#### SOURCE MATERIAL ####

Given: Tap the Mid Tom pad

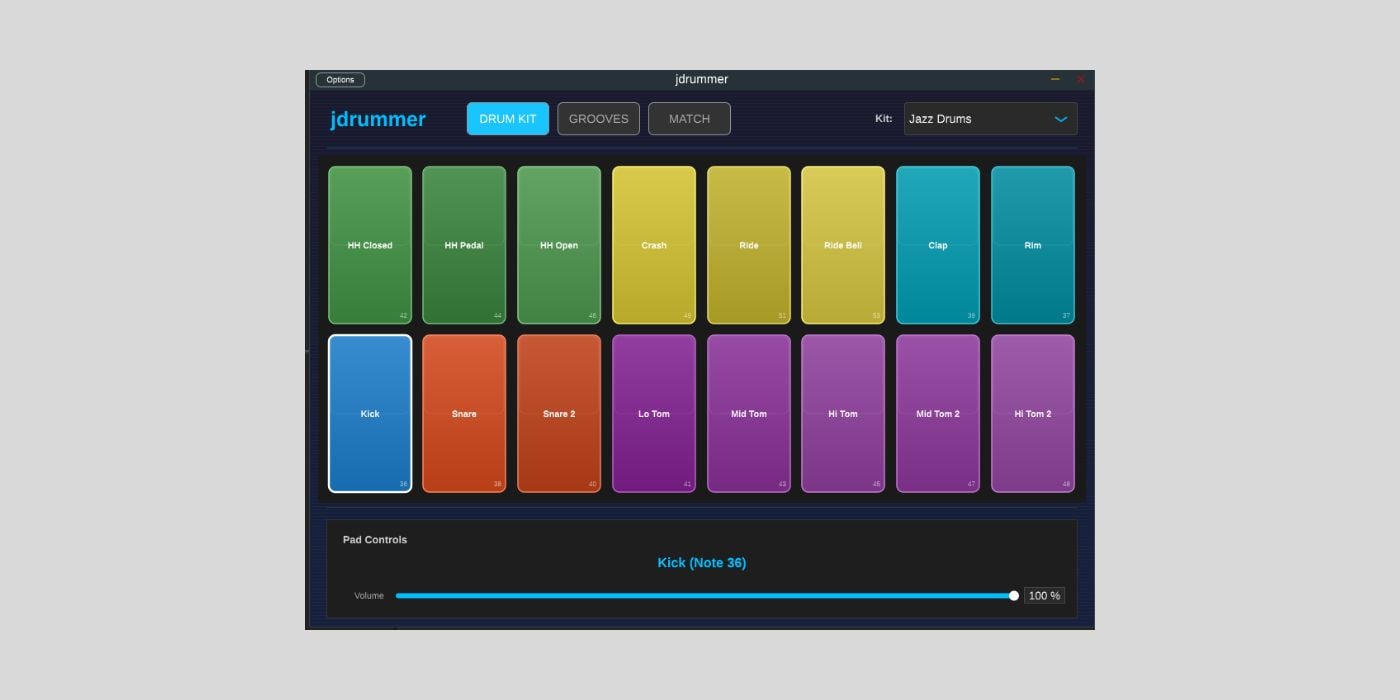Looking at the screenshot, I should click(749, 413).
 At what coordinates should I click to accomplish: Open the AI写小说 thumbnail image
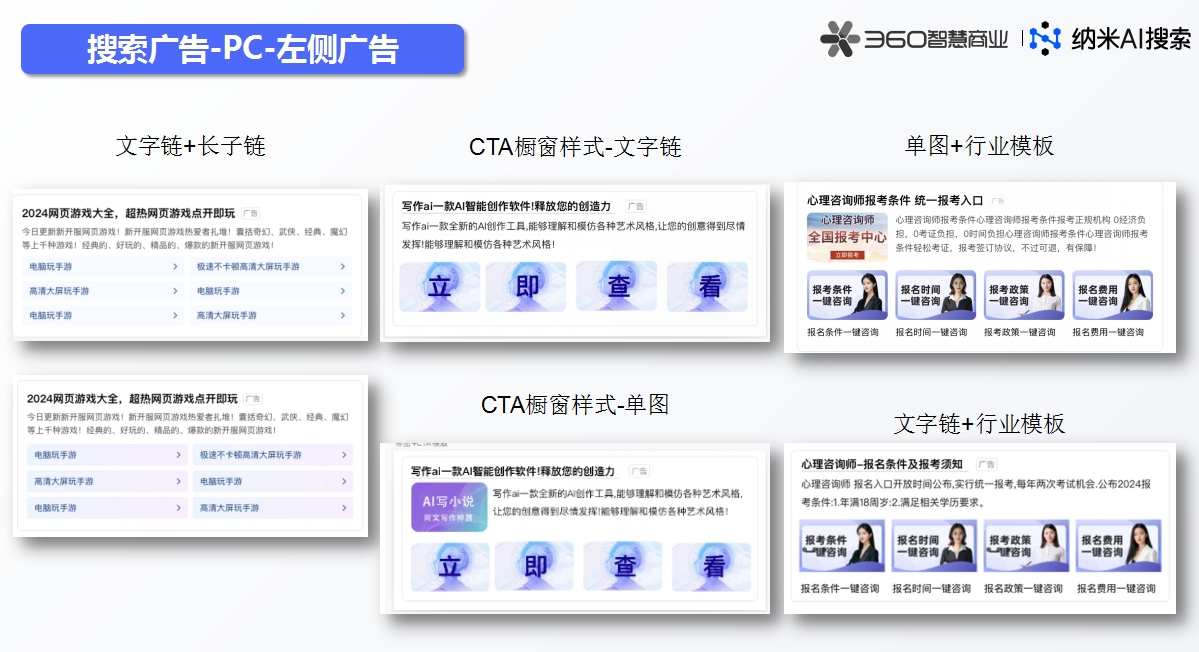pyautogui.click(x=448, y=508)
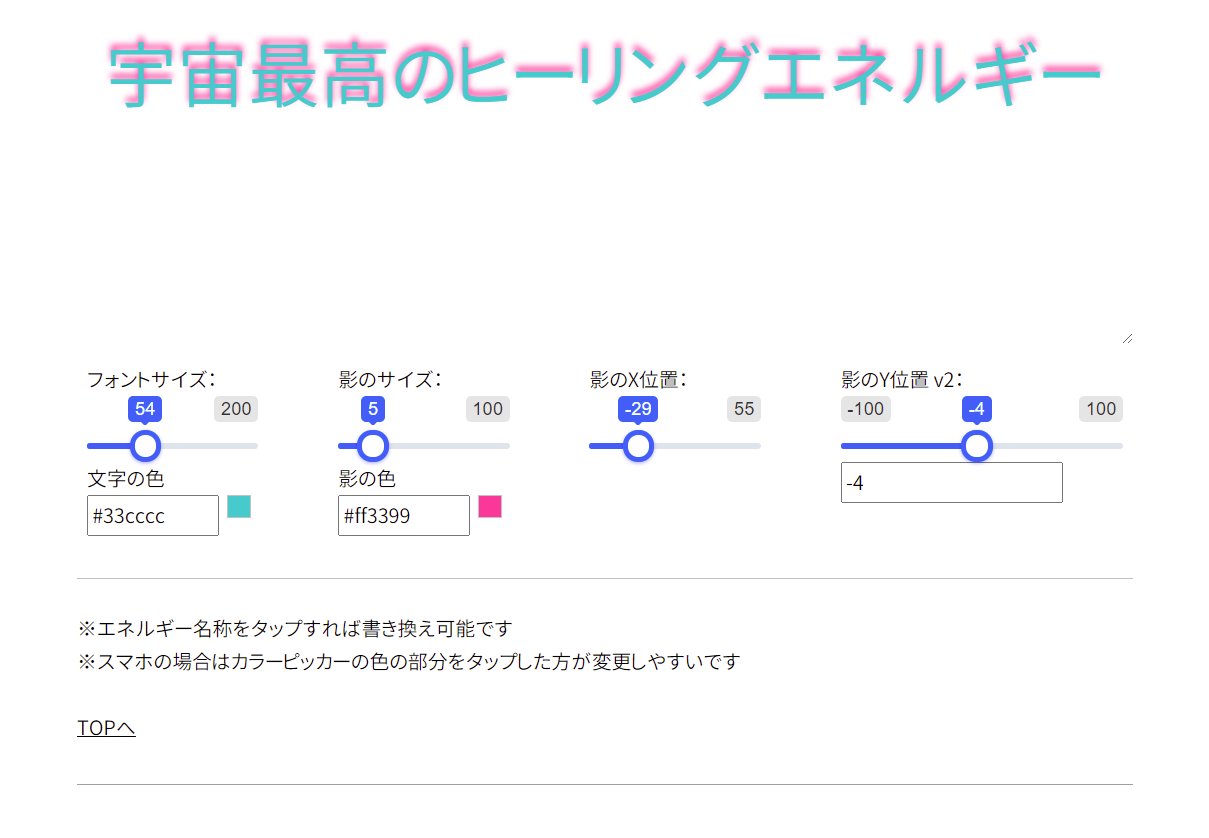Click the shadow Y minimum label -100
This screenshot has width=1209, height=838.
[865, 409]
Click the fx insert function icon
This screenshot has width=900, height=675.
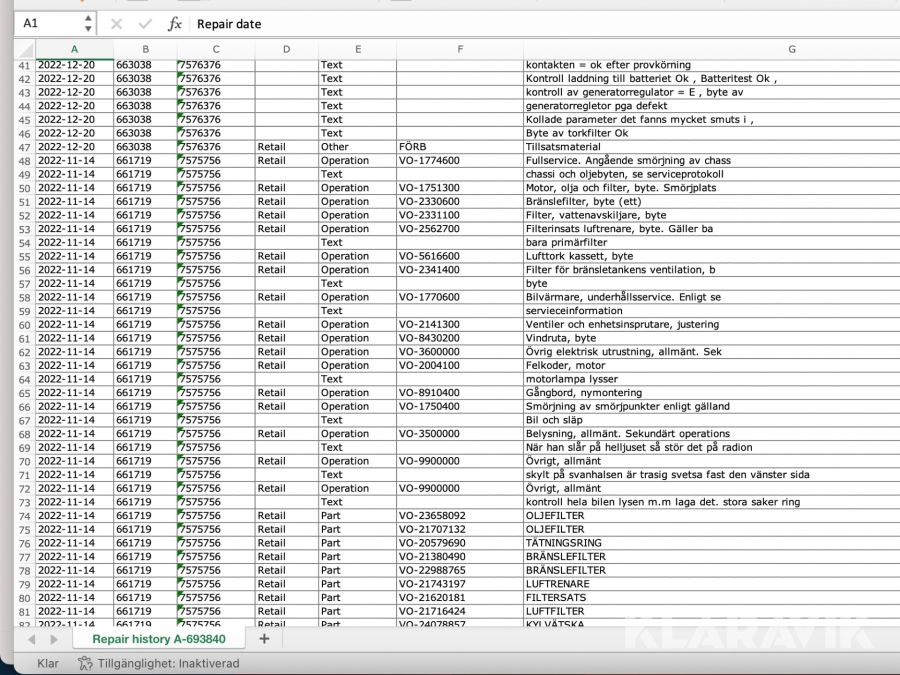(174, 24)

####

HOW TO COMPLETE THIS TASK:
Where an entry contains an image, skip the image; repeat everything else exactly.

RESPONSE TO THIS EXERCISE:
Given: Tap the Mid Tom pad

Looking at the screenshot, I should click(749, 413).
 At what coordinates should I click to accomplish: Open the AI写小说 thumbnail image
pyautogui.click(x=448, y=508)
Click the shadow Y minimum label -100
This screenshot has width=1209, height=838.
[865, 409]
Click the fx insert function icon
This screenshot has width=900, height=675.
(174, 24)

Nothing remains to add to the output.